On DSM: Witnesses explained the settlement would use DSM as a core, cost‑effective resource but would not include every theoretically available DSM measure. Cottrell described a three‑tier DSM supply curve (tier 1 = lowest cost/achievable potential; tier 2 = economic potential; tier 3 = technical potential that may require higher incentives) and said the settlement funds prioritize the lowest‑cost, highest‑certainty DSM measures. Parties disputed how much additional DSM funding would increase uptake, whether higher incentives would move harder‑to‑reach customers, and how rebates should be conditioned on replacing less‑efficient gas equipment.

On emissions accounting: Counsel and witnesses debated the recovered‑methane cap and how to measure net emission reductions when customers electrify. Garduna and staff discussed how CDPHE’s verification workbook calculates allowable recovered methane and explained the company’s workbook (filed in the record) shows the settlement is within the PUC rules as the company interprets them; opposing parties urged a stricter reading of the limit.

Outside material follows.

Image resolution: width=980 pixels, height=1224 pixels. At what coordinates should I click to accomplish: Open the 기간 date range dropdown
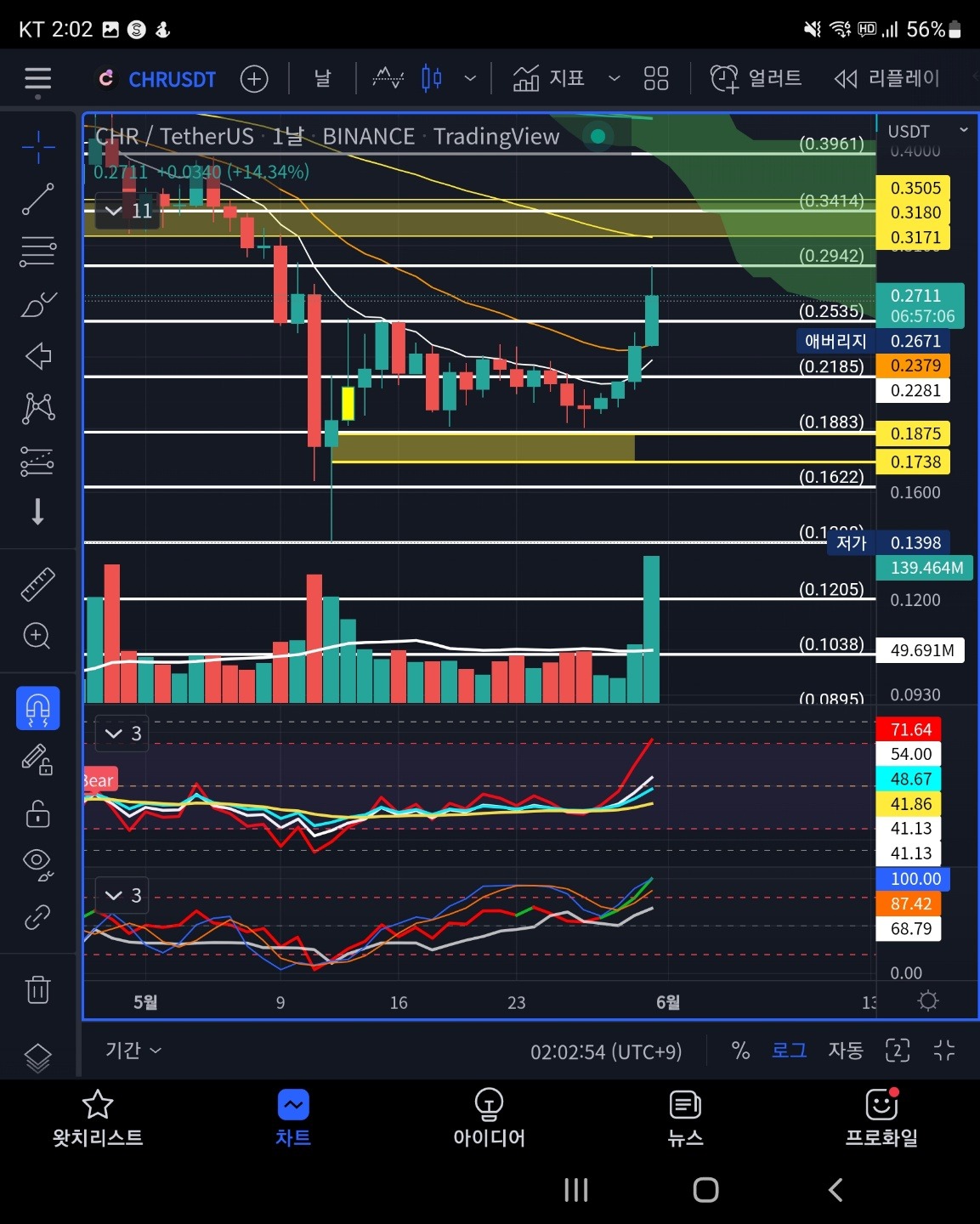(133, 1051)
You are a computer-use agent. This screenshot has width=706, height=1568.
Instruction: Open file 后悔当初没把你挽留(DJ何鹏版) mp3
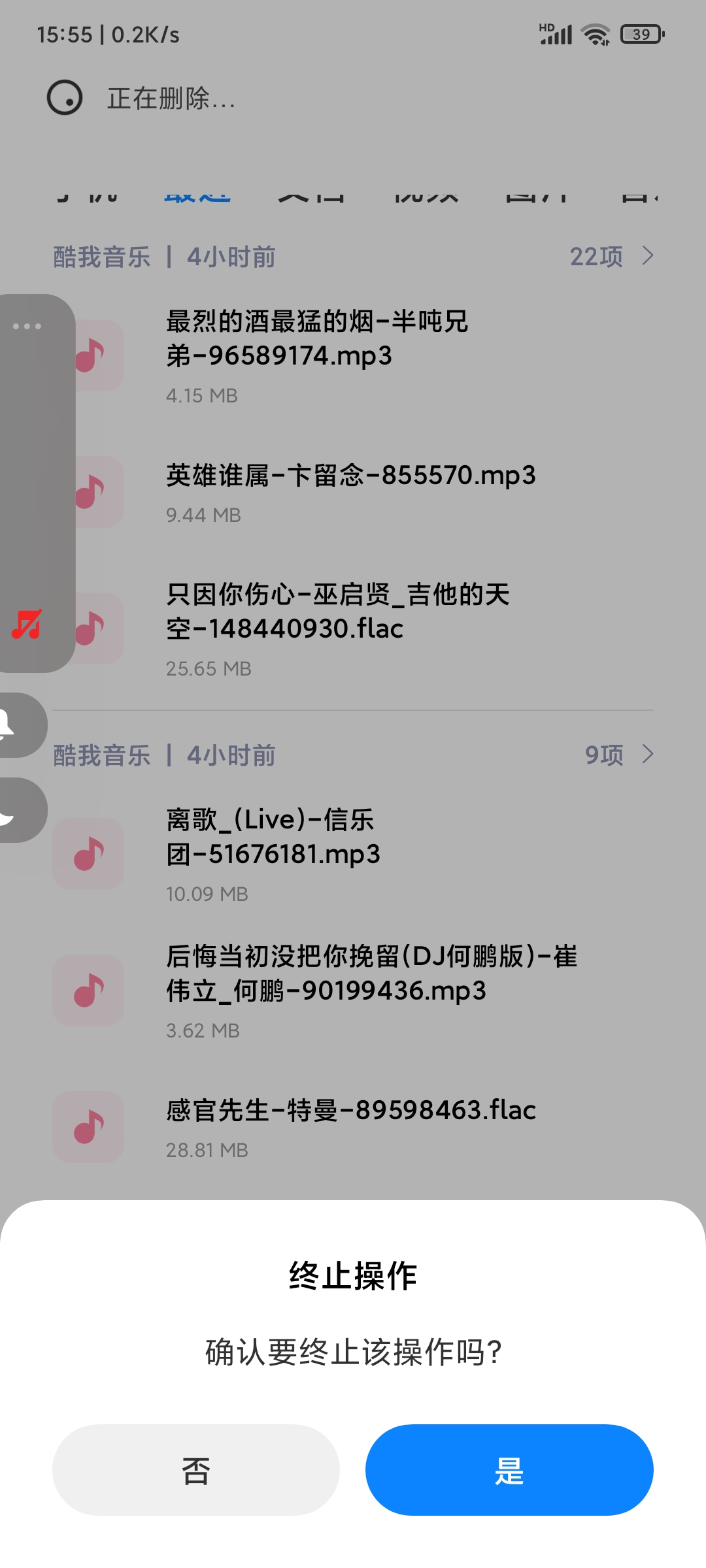[353, 990]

Other testimony and operational items: Operations witness Christopher Downey described a proposed advanced mobile leak detection (AMLD) deployment (equipment, O&M and incremental repair costs). GTI witness Dan Lafebvre (who sponsored a GTI report filed in the case) said the GTI analysis was technical and not a policy recommendation. Sweep and other intervenors cross‑examined company witnesses on survey wording, customer preferences, forecast assumptions and whether a portion of the plan could leave remaining gas customers bearing higher fixed costs if many customers electrified and left the system.

What the settlement would do (if approved): - Keep a core DSM program focused on weatherization and envelope measures; - Authorize the company to spend up to $300,000 on a public, stakeholder‑based electrification study; - Authorize limited RNG procurement beginning in 2027 (company modeled $392/metric ton abatement cost for that procurement and a $700,000 2027 budget); - Fund a Rocky Ford pilot coordinated with the electric affiliate and the Colorado Energy Office (company testimony describes coordination on rebate administration; the pilot’s federal incentive funding had not been finalized at hearing).

What’s next: The hearing record remained open for additional exhibits and the parties asked the company to file confidential RFI details (developer price data) as a late exhibit. The Commission had not voted on the settlement during the Oct. 27 hearing; commissioners continued questioning witnesses and signaled they would consider the record and applicable law before issuing a decision.

Reporting note: Article quotes are from participants on the record. Witnesses and counsel named in this story are listed in the meeting record and were present at the Oct. 27, 2025 hearing of the Colorado Public Utilities Commission.